Whatever the issue or whatever form is used, the student protest is about making a statement, seeking a remedy and taking a stand on something that matters to them. Some of the most notable student protests in American history occurred during the 1960s and ’70s and included the University of California, Berkeley “Free Speech Movement”; Kent State and Jackson State University shootings and the Vietnam War protests; Ole Miss and University of Alabama enrollments protests and the Columbia University unrest over weapon research.

What is truly remarkable about many of these protests is the fact that many of them involved students from across diverse backgrounds. In the most recent high level student protest that occurred on campus at the University of Missouri, the core issues centered on racial intolerance and the unwillingness of university officials to talk with protesting students. What started out with as a one-graduate-student-hunger-strike soon grew across social media, other colleges and to national headlines. But unlike many of the protests of the past, this protest had something else added to the mix and included both short and long term financial impact to the university.

This student protest changed when 32 African American players on the college football team stood in solidary with the protest and cited that they would not practice or play another game for the university until the one student ended his hunger strike.

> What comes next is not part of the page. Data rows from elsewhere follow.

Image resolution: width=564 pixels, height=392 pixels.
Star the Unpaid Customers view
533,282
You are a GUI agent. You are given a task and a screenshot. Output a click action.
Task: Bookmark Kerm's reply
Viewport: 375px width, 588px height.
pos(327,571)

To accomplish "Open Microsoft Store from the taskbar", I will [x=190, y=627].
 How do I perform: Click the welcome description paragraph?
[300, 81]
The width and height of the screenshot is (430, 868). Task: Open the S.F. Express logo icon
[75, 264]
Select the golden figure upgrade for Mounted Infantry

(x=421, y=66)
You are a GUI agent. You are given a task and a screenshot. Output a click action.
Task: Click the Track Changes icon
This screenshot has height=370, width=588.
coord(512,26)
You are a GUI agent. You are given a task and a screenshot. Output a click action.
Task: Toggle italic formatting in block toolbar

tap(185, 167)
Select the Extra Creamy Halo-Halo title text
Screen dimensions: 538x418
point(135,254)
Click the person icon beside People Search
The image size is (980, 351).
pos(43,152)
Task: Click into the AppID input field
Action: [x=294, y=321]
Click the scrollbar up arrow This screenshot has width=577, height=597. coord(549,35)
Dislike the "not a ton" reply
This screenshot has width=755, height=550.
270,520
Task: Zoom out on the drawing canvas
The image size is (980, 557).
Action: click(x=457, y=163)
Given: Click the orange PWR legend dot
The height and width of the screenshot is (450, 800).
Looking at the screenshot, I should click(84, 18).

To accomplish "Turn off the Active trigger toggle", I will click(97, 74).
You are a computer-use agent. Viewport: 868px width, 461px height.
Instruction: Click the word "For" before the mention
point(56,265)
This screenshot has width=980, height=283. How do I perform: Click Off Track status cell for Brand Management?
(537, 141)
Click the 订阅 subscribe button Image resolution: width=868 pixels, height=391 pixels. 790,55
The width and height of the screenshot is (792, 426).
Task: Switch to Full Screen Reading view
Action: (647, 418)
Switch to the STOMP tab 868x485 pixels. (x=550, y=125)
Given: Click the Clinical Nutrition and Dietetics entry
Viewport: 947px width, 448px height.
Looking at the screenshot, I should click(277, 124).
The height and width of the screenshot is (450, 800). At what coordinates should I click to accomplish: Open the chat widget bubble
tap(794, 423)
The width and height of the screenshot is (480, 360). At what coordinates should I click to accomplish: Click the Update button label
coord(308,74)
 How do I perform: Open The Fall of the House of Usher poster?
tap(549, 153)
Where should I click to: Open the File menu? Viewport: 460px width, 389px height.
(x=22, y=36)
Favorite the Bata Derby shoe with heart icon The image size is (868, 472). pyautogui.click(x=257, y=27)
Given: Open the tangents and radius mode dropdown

And just like that, the student protest turned into an economic impact with the possible loss of revenue from the remaining football games, conference fines and loss of donations from sponsors.

And within a matter of a few days and hours, the “little deal” had turned into a “big deal” and the University was forced to make changes and as a result the University President resigned effective immediately and later the same day the University of Missouri chancellor also resigned. However, it was the Mayor of Colombia, MO who stated that it will take more than the resignation of the university administration to bring about the change that is needed. And he is right; it takes more than that, it takes changing the culture, perception and the optics of leadership. What do you think?